Un hacker anonyme © Sergey Nivens, Adobe Stock

Leur arme principale ? L’anonymat, associé à des outils sophistiqués pour déjouer les cybercriminels. Masques d’IP, machines virtuelles, honeypots (pièges virtuels) : ces dispositifs leur permettent d’attirer les escrocs en toute sécurité. Mieux encore, certains scambaiters utilisent des scripts réalistes et de l’intelligence artificielle pour imiter des voix humaines, renforçant ainsi la crédibilité de leurs leurres. En se faisant passer pour des victimes vulnérables, ils infiltrent les systèmes des fraudeurs et récupèrent parfois des preuves compromettantes, allant jusqu’à prendre le contrôle à distance des ordinateurs des cybercriminels.
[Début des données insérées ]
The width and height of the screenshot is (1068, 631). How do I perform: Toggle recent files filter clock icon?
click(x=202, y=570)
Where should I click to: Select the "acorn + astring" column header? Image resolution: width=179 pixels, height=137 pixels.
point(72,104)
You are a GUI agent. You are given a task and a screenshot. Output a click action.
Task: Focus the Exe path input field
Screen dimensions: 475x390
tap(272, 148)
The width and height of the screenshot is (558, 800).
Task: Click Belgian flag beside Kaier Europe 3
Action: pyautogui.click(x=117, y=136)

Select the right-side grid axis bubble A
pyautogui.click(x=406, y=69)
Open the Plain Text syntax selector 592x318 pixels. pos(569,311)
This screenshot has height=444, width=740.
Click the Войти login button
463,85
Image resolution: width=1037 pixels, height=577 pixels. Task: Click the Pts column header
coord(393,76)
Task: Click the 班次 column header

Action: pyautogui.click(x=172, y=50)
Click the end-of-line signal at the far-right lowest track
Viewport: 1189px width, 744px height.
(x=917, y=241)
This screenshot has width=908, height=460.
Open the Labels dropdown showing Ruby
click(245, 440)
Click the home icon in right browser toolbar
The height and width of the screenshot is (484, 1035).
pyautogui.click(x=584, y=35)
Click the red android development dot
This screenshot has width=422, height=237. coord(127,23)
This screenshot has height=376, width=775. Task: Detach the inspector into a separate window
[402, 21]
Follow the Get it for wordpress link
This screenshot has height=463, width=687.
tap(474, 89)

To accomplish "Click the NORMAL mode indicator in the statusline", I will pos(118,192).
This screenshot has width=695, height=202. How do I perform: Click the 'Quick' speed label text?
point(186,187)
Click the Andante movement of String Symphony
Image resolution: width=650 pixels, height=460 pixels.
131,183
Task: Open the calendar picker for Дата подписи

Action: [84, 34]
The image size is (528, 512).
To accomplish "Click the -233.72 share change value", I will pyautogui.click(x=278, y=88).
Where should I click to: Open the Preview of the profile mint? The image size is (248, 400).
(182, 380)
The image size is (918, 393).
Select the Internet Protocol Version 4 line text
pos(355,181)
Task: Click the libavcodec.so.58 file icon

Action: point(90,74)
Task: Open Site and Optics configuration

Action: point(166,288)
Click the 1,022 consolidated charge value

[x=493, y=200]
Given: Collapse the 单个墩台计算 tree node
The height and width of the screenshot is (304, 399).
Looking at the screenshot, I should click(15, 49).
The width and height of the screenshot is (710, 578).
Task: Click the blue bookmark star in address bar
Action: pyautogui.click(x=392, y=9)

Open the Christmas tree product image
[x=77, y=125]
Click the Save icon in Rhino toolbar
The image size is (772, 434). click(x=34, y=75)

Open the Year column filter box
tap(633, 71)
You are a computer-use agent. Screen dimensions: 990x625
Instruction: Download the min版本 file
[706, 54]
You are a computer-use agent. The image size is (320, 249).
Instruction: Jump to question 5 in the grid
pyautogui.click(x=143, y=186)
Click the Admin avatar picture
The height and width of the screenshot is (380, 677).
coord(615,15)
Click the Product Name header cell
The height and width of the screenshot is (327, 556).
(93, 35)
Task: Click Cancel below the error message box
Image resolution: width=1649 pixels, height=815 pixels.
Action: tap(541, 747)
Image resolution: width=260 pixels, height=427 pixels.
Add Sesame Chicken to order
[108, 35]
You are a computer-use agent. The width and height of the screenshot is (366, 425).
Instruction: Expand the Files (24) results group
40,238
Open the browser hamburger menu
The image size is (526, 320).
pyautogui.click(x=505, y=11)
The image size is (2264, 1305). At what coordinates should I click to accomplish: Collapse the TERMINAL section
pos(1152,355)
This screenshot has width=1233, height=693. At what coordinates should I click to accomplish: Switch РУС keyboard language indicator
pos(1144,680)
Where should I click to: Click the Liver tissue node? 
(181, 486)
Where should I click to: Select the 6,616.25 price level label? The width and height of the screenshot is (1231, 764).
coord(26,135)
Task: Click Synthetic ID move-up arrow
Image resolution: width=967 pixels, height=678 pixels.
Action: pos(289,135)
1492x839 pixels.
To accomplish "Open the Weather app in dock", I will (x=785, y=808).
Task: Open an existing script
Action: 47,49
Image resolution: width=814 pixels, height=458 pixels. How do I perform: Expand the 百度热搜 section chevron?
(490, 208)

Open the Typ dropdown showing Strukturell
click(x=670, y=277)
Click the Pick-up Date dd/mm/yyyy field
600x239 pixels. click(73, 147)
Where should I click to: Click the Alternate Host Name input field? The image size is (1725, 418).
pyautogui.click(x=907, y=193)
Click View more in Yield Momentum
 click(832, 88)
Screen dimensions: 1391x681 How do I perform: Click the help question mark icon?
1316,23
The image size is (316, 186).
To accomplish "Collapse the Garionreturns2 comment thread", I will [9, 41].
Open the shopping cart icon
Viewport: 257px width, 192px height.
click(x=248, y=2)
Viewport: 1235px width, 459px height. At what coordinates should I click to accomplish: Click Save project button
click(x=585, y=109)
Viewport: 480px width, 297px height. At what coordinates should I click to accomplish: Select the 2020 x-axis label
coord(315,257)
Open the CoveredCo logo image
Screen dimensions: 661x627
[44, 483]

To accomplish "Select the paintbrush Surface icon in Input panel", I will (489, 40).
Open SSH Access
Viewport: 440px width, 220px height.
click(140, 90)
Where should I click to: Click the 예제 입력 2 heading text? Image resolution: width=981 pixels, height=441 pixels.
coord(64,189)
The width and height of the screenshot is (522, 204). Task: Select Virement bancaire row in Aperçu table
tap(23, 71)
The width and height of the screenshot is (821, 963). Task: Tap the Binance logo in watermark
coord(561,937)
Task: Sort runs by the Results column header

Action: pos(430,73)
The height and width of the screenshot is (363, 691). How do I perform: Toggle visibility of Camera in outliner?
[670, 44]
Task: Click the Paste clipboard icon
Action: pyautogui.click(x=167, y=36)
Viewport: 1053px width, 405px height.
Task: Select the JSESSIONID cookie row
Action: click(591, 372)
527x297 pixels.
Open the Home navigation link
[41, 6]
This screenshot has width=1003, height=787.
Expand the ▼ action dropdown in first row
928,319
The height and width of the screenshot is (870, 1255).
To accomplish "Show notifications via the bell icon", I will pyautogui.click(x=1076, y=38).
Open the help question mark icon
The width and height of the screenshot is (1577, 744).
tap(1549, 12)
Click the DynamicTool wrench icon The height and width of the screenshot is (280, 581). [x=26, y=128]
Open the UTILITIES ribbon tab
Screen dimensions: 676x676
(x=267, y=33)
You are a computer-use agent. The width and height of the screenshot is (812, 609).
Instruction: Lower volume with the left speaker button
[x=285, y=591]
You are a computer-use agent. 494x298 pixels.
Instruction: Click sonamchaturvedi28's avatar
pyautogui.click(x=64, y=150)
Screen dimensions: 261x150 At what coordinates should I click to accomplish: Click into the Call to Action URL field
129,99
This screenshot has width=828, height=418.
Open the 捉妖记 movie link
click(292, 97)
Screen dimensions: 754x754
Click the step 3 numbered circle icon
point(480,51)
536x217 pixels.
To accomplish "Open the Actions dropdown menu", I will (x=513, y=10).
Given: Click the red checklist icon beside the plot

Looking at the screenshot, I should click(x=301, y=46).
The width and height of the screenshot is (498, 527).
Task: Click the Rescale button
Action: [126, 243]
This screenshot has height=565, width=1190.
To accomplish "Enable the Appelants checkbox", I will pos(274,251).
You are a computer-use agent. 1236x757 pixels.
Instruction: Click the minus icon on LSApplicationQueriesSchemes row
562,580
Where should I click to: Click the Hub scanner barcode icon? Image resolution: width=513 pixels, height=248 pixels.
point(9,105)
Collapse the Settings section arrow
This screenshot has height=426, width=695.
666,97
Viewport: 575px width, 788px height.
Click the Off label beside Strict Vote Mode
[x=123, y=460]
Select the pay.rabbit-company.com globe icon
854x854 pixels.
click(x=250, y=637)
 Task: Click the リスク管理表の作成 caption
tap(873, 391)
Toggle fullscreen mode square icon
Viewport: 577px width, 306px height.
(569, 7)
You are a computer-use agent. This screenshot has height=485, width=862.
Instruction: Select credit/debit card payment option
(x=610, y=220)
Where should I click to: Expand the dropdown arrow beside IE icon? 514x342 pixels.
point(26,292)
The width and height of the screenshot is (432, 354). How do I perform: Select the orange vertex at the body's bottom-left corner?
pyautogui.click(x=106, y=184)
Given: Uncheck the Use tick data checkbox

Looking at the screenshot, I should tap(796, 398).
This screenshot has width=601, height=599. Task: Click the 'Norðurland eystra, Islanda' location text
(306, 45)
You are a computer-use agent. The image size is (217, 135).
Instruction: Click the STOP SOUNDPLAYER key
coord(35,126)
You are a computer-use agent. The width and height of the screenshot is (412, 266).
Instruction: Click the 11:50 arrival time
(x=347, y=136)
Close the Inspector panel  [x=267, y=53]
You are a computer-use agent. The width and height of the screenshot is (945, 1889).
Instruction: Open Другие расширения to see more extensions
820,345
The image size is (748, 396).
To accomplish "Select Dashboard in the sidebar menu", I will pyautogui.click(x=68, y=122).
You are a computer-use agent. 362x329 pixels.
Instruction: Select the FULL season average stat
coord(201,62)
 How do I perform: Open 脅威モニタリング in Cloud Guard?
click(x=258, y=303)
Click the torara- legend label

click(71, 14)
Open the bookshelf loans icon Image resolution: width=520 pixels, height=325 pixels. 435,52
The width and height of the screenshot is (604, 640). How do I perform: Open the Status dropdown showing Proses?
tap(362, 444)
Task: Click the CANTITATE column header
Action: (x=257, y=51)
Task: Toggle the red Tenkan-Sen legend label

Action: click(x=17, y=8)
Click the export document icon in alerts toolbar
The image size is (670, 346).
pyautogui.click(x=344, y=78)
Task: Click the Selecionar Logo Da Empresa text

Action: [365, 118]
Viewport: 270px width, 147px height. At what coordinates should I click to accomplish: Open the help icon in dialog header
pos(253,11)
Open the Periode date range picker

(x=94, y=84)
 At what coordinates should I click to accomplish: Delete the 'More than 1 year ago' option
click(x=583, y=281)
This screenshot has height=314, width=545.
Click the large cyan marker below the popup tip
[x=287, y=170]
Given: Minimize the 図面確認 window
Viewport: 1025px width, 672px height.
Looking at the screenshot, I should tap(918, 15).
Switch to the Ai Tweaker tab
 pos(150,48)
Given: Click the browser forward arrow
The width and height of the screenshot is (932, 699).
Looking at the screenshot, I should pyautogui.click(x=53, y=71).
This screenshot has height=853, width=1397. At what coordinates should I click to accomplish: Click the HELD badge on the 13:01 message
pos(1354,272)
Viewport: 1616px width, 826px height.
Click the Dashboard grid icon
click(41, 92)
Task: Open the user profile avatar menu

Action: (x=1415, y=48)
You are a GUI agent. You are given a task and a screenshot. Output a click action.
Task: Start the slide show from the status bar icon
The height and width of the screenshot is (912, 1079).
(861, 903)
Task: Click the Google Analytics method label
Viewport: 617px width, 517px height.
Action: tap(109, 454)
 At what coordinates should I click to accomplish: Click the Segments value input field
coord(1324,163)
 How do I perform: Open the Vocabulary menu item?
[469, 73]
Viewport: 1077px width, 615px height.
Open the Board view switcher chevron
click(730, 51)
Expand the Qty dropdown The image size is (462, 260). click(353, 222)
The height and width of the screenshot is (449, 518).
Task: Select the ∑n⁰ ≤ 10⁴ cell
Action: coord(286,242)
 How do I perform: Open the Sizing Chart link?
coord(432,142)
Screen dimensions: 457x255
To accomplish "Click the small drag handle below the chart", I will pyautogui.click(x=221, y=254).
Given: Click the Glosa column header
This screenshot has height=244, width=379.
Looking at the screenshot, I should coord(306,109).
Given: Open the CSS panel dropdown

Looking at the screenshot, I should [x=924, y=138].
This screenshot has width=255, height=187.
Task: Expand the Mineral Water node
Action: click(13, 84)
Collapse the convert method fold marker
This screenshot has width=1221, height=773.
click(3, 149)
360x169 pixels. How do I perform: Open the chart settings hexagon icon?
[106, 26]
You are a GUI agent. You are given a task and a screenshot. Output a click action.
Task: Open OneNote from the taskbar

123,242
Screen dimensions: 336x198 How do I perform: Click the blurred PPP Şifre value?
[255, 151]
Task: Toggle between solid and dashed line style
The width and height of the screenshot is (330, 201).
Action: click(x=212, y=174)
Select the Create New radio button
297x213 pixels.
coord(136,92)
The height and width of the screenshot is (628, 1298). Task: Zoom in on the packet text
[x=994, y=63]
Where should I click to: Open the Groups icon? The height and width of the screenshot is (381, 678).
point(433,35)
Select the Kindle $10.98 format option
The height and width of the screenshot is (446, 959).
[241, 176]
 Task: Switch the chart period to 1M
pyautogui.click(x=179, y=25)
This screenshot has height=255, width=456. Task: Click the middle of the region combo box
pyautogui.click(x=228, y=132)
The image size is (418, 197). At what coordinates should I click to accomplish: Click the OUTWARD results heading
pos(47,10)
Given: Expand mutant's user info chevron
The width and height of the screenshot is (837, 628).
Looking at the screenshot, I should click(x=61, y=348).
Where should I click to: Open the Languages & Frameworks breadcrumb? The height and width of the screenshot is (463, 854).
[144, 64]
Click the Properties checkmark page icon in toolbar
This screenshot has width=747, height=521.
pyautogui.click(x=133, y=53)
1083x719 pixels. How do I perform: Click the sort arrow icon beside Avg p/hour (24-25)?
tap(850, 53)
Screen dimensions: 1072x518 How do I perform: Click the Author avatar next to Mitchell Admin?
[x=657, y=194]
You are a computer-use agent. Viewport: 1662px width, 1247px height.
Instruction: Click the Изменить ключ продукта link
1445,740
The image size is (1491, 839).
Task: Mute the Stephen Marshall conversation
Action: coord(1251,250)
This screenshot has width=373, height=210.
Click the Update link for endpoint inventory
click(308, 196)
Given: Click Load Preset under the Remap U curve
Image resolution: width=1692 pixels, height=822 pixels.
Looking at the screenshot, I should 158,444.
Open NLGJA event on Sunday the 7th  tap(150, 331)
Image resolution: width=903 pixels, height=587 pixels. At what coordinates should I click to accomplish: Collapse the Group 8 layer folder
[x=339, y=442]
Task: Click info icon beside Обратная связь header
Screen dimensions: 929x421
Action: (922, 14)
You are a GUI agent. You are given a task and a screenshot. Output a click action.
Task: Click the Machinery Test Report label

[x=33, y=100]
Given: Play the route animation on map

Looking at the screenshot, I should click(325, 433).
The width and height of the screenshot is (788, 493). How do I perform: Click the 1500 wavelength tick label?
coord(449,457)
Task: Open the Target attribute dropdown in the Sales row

Une autre technique ingénieuse consiste à piéger les escrocs qui cherchent à acheter des logiciels ou services de hacking — des offres en réalité factices, destinées à les faire tomber dans leur propre piège.

Une lutte complémentaire mais encadrée

Si ces justiciers 2.0 participent activement à la lutte contre la cybercriminalité, leur action ne remplace pas les procédures légales nécessaires pour récupérer les fonds volés. Le démantèlement des arnaques doit s’appuyer sur les autorités compétentes, et les victimes continuer de recourir aux canaux traditionnels. Difficile à quantifier précisément, l’impact du scambaiting semble toutefois notable, notamment en termes de dissuasion. Occuper les escrocs, exposer leurs méthodes, cela paye. Ce nouveau levier dans la guerre contre la cybercriminalité doit toutefois s’exercer dans un cadre légal et éthique strict pour garantir son efficacité à long terme.